*WORK TO COMPLETE:* Copy every line in the listing that contains "agent".

(THE RECORDS Opens)

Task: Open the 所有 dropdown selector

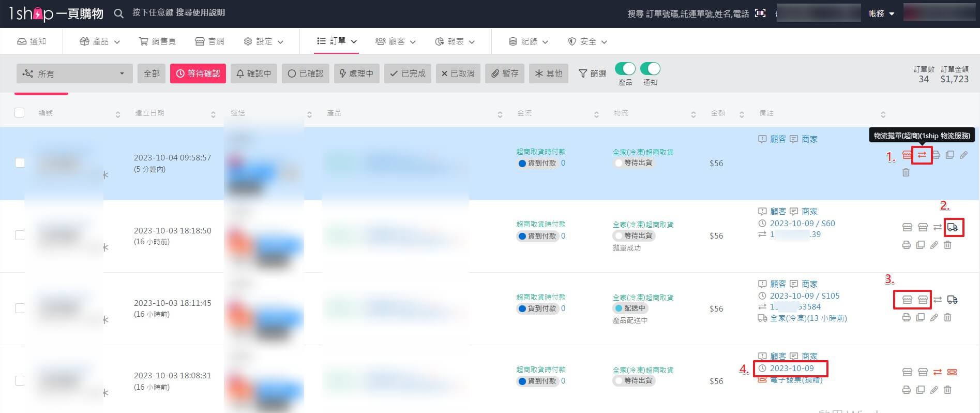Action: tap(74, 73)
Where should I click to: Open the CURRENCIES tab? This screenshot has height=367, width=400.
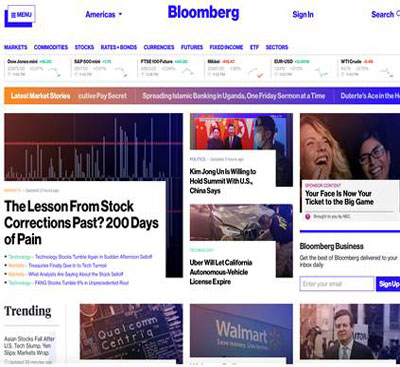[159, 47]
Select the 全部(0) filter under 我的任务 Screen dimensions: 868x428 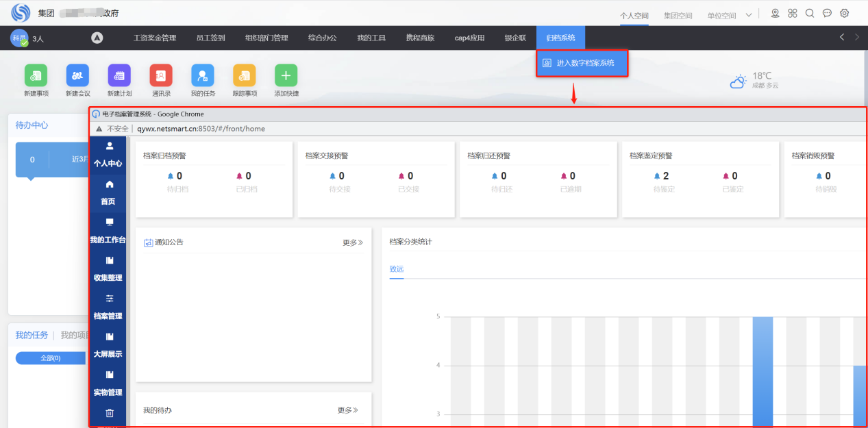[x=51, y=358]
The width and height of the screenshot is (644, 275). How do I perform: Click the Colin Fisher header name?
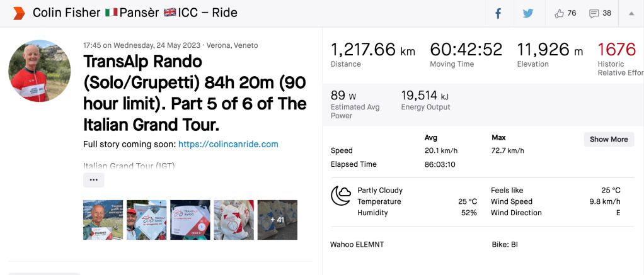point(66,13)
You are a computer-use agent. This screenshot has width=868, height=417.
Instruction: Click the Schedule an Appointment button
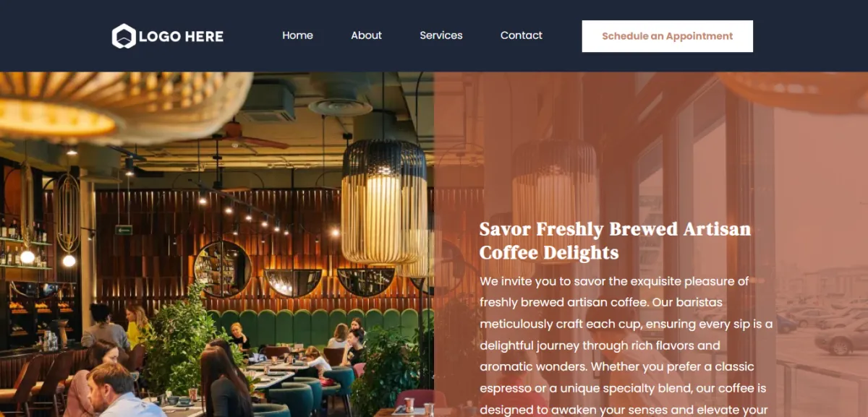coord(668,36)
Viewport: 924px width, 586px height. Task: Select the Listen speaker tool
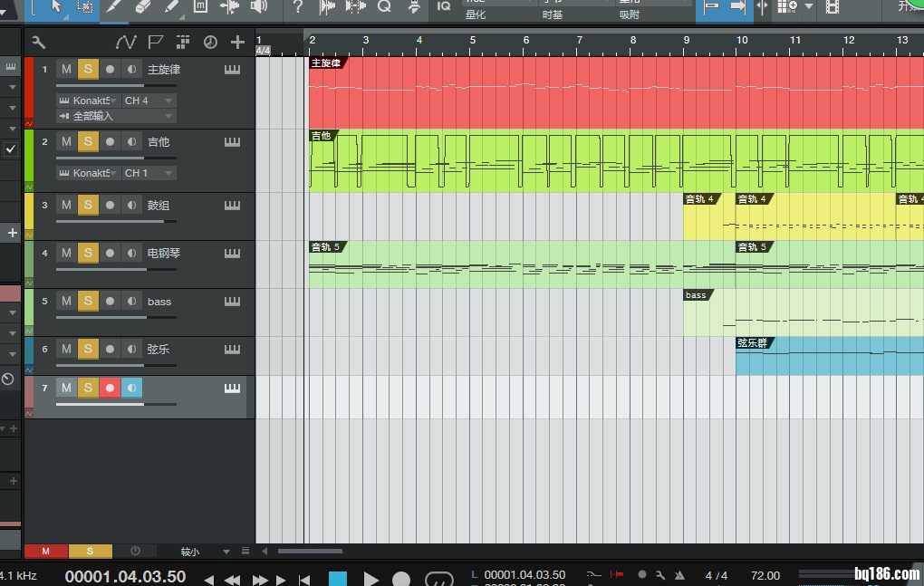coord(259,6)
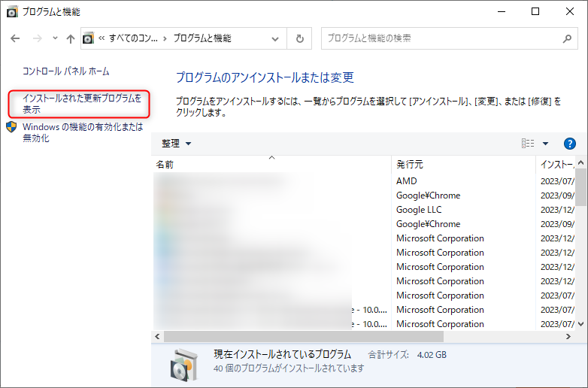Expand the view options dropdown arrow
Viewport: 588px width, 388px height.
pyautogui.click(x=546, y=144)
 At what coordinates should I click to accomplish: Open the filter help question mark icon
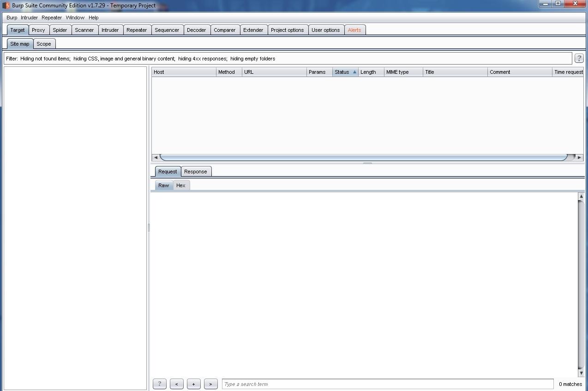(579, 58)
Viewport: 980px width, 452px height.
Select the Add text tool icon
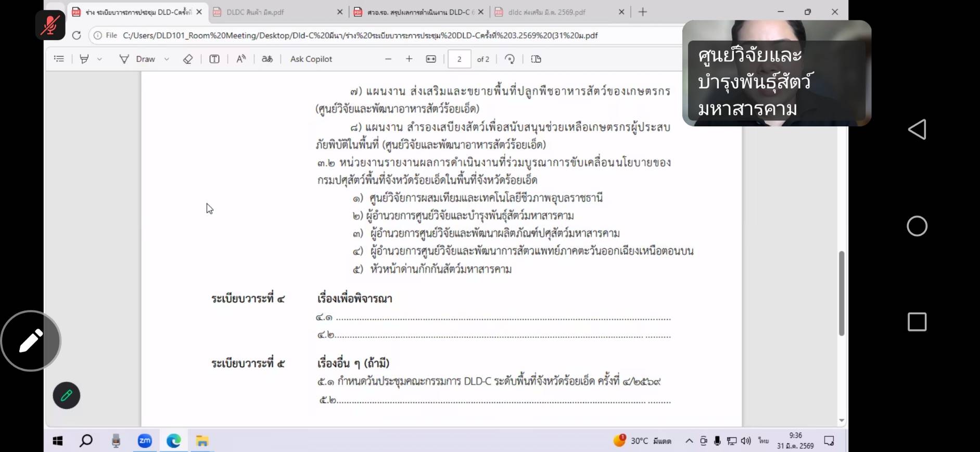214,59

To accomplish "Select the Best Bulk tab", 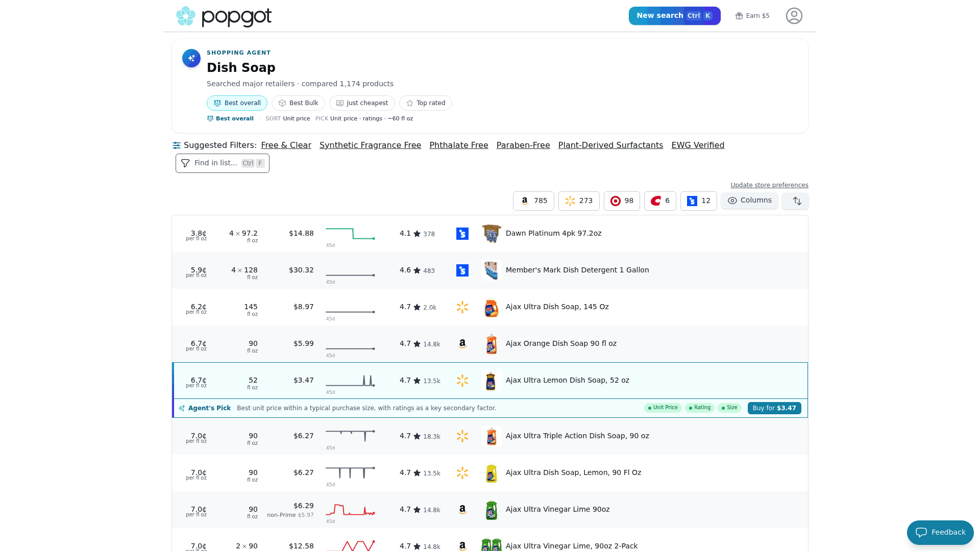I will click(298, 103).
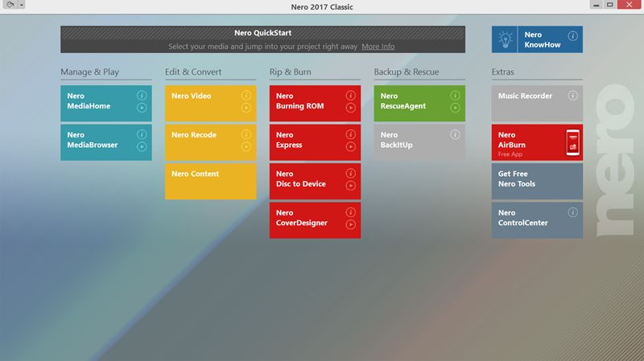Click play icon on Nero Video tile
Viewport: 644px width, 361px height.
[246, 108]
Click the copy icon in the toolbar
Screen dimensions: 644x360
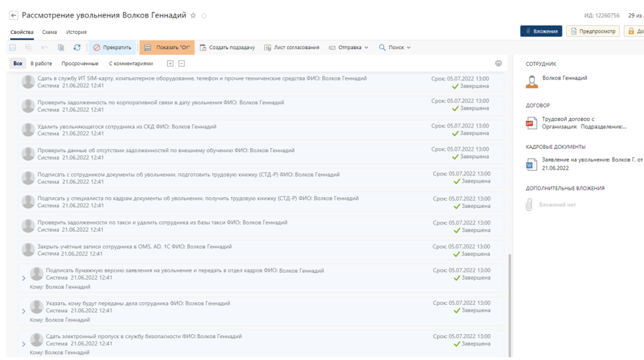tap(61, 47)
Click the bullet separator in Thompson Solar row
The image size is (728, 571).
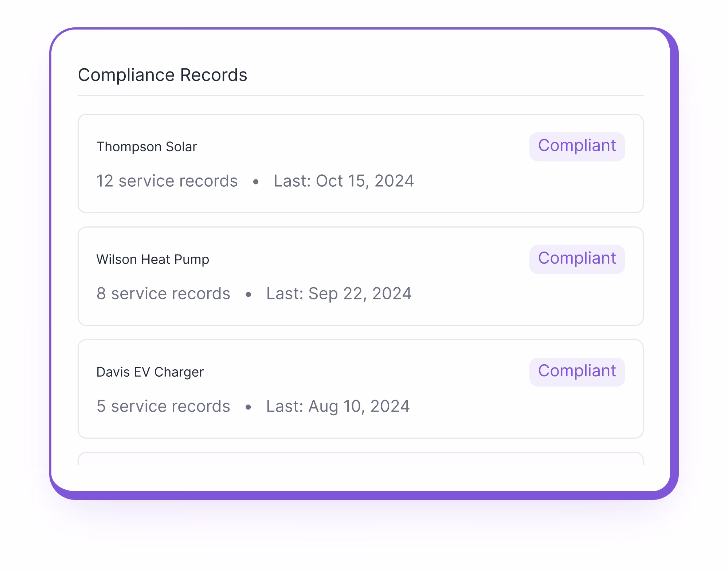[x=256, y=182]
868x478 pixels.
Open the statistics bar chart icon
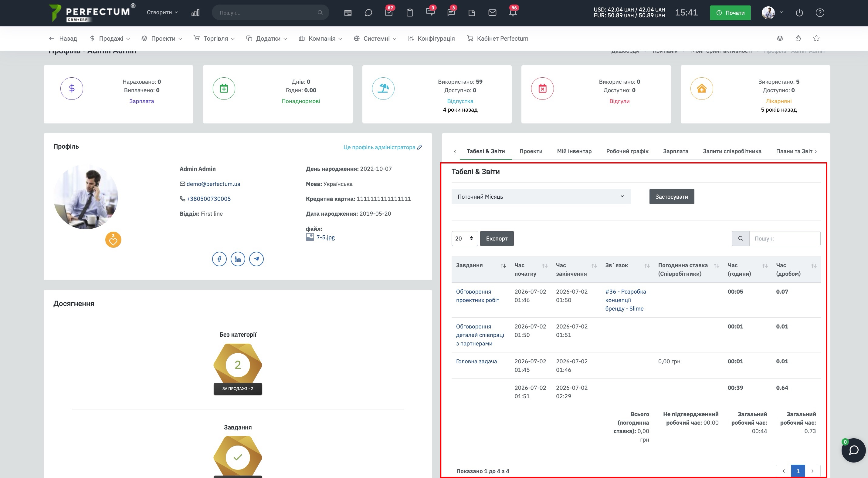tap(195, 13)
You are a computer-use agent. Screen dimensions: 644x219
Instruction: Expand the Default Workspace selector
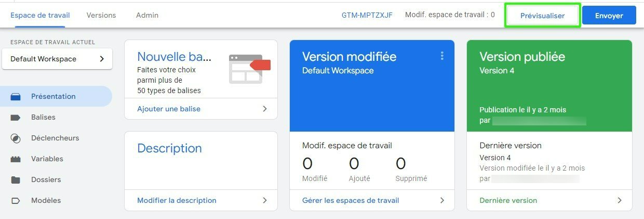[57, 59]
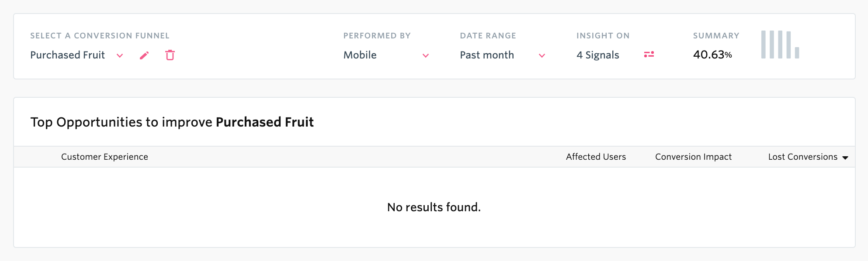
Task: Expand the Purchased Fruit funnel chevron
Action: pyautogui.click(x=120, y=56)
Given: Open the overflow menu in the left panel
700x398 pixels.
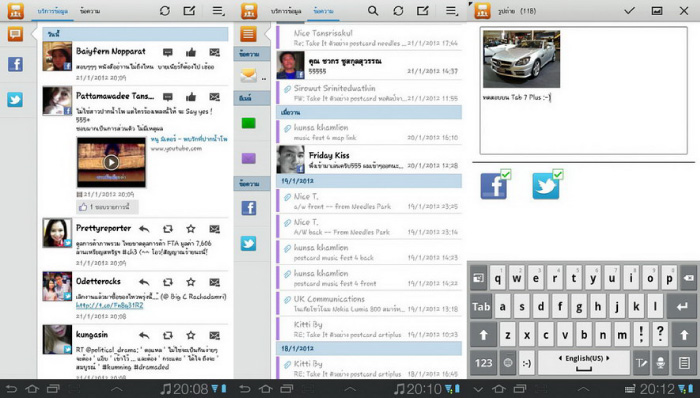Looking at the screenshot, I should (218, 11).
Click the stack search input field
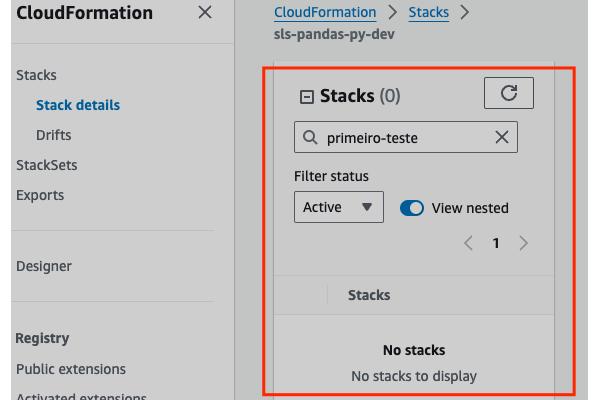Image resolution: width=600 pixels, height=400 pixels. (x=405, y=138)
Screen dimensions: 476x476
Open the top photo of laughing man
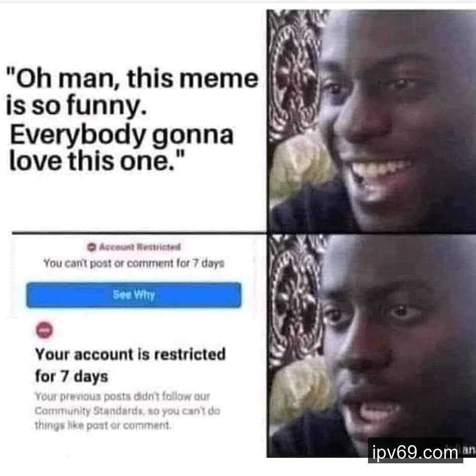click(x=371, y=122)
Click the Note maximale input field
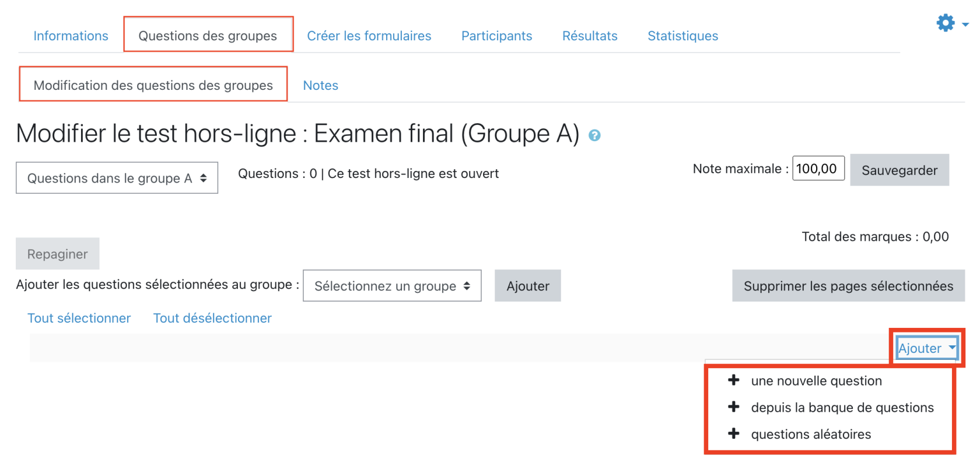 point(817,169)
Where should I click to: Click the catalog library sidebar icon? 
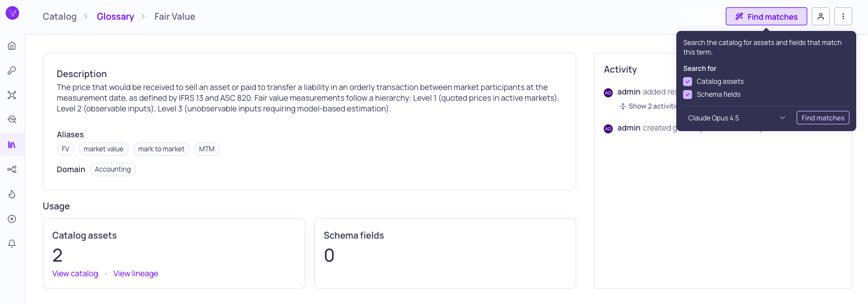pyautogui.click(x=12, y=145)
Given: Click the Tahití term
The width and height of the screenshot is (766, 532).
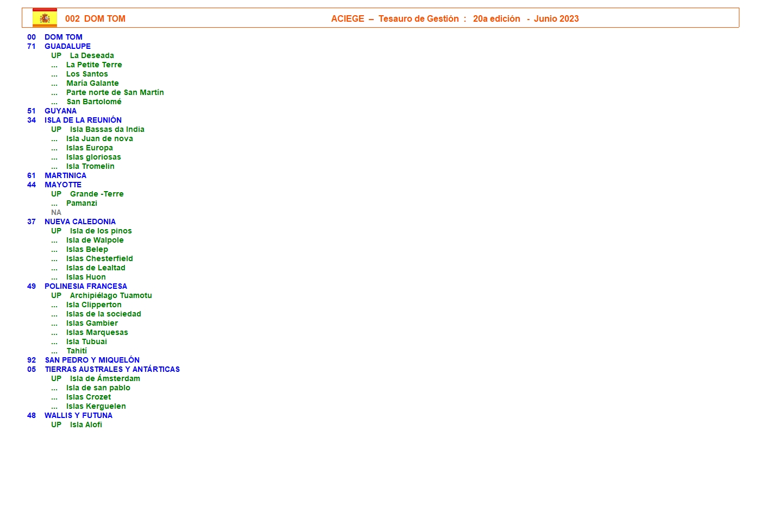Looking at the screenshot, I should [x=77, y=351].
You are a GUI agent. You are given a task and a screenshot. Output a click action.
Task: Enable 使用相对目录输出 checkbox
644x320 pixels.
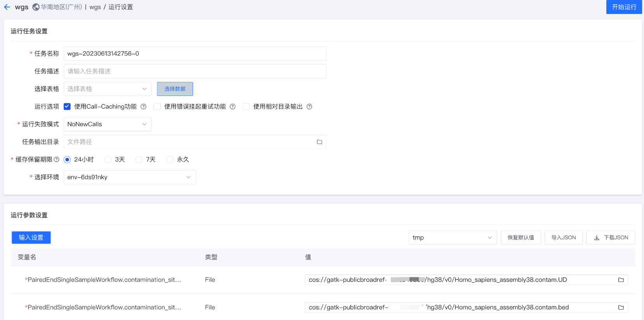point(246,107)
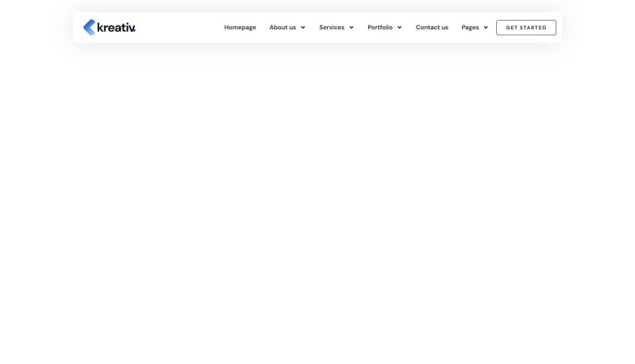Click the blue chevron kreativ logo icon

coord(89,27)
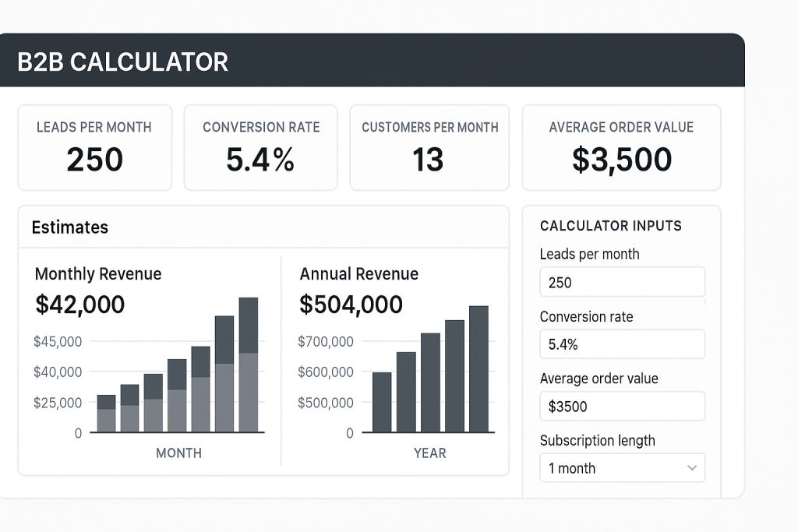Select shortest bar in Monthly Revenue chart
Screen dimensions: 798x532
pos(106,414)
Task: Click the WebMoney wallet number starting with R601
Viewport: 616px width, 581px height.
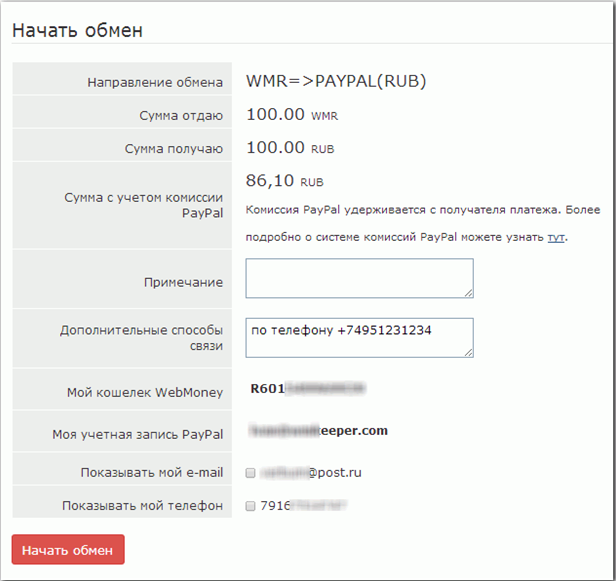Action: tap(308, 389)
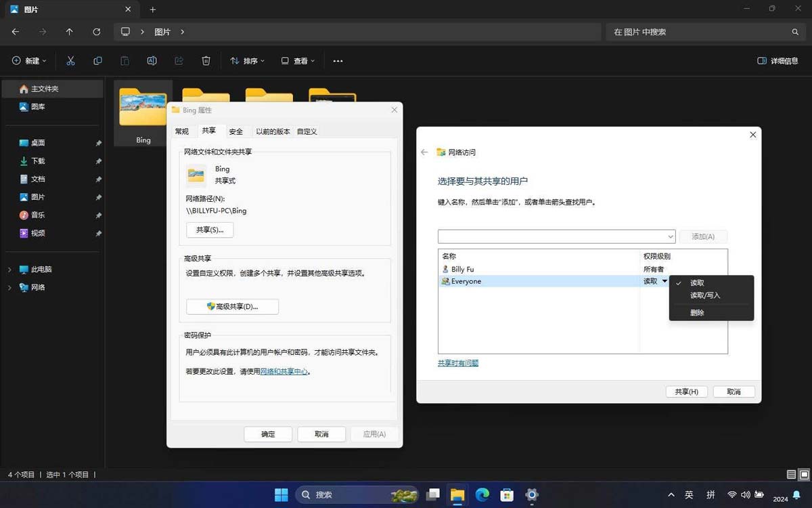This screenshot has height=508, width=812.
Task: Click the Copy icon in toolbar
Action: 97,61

(THE RECORDS Closes)

*EXERCISE RESPONSE:*
You are a computer-use agent. This screenshot has width=868, height=417.
You are a computer-use agent. Screen dimensions: 644x219
You are a GUI agent. You are given a task and a screenshot. Output a click action.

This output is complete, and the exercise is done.